Only you〜伝えたかった、たったひとつのこと〜
そして迎えた歓迎会当日。主賓である課長は既に到着。部長以下隣の課からも多くの人が出席してくれた。


ところが、肝心の我が課から欠席者が1人・・・。


「強制じゃねぇよな。」


私が出欠を確認すると、いきなりこう言った澤城くん。


「それはもちろん・・・。」


「じゃ、俺はパス。ちょうど金曜は食事当番だし。」


そんなことを平然と言う澤城くんの顔を、私は思わず見てしまった。


澤城くんは前課長の送別会も来なかった。幹事を務めた1年後輩の子によると「パス」の一言だったそうだ。

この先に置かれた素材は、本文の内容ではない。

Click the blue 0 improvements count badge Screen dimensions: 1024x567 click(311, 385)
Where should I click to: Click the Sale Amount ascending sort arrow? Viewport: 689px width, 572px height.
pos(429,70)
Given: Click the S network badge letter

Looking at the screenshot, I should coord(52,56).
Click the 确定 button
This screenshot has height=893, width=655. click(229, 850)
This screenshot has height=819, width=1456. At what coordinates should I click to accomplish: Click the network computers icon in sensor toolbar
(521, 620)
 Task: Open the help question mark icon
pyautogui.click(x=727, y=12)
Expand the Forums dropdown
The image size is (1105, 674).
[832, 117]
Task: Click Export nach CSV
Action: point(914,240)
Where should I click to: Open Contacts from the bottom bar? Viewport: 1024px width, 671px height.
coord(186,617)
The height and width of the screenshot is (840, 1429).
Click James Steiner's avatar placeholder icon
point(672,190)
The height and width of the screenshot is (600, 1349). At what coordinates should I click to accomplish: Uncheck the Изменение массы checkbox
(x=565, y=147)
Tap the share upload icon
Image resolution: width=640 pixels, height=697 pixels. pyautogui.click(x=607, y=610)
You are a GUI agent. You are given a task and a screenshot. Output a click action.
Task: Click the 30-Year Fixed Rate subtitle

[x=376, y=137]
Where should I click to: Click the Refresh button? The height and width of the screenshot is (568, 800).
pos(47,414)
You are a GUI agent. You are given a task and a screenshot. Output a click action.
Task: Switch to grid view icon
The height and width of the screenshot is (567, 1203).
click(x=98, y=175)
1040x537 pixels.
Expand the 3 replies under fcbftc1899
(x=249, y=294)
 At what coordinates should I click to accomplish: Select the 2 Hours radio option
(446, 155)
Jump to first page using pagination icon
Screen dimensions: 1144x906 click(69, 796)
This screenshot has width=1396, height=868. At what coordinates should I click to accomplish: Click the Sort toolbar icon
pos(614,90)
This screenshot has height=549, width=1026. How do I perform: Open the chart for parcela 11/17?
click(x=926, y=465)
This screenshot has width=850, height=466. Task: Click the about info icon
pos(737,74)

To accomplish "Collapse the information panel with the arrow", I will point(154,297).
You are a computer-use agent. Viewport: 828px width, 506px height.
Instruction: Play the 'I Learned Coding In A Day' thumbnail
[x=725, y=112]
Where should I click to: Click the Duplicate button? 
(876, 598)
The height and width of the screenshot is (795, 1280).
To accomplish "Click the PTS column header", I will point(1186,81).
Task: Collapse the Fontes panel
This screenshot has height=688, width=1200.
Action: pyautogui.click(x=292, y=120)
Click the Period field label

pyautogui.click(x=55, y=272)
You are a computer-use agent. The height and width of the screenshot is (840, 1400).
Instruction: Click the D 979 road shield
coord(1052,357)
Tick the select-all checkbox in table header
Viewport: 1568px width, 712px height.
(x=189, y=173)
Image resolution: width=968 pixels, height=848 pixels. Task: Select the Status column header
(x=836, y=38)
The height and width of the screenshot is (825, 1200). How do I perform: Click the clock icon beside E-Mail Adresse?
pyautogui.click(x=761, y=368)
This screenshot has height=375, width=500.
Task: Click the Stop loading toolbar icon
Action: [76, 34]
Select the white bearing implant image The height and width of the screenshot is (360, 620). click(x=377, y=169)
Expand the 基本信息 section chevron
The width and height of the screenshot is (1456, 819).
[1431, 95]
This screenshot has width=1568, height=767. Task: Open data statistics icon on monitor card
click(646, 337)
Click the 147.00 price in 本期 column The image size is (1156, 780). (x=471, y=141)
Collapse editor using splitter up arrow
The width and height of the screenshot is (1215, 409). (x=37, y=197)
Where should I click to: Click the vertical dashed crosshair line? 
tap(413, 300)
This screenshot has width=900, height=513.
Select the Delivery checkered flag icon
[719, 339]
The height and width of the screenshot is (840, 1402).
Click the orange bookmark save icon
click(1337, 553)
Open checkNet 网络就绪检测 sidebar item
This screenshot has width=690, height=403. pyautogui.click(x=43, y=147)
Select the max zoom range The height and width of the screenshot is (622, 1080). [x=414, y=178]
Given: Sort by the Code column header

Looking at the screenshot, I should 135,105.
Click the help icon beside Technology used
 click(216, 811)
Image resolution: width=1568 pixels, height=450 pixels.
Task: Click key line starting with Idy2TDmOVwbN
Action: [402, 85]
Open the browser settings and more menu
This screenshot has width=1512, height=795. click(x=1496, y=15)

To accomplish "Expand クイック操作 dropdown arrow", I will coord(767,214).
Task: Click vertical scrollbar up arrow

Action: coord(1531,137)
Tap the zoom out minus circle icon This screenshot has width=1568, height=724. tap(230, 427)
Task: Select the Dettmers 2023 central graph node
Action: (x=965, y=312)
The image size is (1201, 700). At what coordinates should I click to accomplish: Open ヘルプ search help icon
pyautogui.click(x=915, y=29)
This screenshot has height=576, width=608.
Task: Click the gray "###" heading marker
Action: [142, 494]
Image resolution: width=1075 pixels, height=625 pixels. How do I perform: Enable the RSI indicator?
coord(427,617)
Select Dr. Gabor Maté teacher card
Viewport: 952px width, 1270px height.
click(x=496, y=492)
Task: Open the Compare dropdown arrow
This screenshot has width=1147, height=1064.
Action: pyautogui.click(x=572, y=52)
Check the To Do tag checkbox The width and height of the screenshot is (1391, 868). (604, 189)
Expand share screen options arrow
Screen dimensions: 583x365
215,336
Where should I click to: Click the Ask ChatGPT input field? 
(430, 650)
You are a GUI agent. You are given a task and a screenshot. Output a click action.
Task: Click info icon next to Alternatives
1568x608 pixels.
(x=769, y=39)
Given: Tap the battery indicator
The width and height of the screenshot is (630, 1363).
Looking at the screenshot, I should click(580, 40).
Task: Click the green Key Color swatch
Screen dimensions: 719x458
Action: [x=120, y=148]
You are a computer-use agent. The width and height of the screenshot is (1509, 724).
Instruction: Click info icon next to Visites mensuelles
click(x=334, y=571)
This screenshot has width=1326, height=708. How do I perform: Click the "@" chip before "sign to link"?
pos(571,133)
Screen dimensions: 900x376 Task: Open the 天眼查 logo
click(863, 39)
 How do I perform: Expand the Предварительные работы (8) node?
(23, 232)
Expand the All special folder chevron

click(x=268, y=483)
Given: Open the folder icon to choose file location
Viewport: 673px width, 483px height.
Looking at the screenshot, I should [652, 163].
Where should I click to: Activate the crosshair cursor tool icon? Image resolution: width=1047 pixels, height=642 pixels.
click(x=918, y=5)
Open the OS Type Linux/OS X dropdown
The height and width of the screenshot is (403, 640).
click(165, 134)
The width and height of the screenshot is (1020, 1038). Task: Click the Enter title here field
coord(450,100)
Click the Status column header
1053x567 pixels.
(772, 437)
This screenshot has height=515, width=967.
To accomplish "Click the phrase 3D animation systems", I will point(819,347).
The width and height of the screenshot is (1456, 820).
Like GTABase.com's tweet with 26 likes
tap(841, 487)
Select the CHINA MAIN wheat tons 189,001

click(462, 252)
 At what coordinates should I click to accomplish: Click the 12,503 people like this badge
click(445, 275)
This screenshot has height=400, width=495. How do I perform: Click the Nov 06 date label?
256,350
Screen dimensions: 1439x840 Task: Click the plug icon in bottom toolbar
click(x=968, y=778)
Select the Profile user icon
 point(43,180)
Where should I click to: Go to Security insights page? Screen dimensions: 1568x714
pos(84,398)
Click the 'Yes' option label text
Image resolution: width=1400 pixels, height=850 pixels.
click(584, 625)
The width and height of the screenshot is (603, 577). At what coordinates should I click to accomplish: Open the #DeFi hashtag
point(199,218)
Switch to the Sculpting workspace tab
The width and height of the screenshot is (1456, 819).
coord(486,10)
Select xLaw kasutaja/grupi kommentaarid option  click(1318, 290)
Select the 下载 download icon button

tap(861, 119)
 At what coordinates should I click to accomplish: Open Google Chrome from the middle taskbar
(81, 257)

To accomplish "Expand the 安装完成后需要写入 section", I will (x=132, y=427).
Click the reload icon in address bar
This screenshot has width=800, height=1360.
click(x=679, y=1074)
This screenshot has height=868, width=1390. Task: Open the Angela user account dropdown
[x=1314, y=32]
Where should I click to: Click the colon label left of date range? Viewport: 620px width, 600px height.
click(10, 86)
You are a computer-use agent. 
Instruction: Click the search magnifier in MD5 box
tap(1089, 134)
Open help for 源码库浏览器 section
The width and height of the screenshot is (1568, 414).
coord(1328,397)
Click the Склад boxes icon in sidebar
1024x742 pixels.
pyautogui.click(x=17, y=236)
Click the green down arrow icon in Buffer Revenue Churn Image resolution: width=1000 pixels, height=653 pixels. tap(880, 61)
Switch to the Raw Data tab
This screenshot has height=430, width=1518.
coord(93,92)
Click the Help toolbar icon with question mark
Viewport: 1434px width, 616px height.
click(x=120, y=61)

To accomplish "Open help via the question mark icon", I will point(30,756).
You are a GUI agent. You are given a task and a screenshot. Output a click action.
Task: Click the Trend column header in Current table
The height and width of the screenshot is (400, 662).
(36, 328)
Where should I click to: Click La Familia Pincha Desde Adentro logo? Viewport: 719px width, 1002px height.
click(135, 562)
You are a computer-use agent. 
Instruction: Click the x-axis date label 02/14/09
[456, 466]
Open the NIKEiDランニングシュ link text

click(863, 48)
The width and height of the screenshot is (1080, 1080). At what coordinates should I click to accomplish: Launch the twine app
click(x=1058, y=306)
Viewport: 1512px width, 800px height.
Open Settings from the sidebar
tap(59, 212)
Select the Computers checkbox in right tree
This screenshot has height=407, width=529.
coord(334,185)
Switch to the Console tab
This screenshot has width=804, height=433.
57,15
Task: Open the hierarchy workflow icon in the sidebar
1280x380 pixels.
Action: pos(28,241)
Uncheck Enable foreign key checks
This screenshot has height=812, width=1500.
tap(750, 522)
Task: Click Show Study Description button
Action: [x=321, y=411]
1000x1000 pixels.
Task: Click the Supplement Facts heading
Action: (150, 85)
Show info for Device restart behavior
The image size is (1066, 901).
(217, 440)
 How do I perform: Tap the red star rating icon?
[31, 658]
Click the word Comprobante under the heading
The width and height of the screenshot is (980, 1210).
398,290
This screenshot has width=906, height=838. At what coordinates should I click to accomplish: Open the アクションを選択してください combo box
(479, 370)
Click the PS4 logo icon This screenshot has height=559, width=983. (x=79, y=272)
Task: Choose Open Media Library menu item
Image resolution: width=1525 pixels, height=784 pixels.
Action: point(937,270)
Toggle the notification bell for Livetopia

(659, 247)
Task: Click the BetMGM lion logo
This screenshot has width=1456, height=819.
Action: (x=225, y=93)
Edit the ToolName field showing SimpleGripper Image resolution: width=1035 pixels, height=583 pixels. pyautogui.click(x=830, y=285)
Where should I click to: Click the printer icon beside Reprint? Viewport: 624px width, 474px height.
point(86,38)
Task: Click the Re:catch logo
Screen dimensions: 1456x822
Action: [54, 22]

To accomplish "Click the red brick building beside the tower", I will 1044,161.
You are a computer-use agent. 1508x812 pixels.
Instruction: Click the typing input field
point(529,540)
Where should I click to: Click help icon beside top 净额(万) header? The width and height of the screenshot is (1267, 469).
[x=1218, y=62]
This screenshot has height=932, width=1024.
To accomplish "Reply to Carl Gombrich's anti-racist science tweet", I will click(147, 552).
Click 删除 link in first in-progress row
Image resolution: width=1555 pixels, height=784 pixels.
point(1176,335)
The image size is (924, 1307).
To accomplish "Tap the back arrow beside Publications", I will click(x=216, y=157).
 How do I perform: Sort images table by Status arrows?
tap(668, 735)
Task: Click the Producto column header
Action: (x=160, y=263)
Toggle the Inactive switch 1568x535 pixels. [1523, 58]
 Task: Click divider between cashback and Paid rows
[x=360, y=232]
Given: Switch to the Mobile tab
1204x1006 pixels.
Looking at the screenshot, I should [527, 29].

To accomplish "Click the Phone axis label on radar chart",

普段のただの飲み会じゃない。送別会、歓迎会はやはり1つのケジメじゃないだろうか?


半年とは言え、お世話になった直属の上司とのお別れの場、これから仕える新しい上司との懇親の場というのは、社会で、会社で生きて行く上では、蔑ろにすべきじゃないんじゃないだろうか・・・。


でもそんなことになんか、全く拘らないのが「澤城流」の人生哲学なんだろう。


でも、それでいいの?私は喉まで出掛かったその言葉を口にすることは出来なかった。黙って、去って行く彼の後ろ姿を見送るだけだった。


会自体は、澤城くんの出欠なんかには、全くお構いなしに始まった。


幹事を代表して、木村さんの開会の言葉。続いて部長の歓迎スピーチと、乾杯。


課長は


「ありがとうございます。」


と頭を下げる。会は和やかに始まった。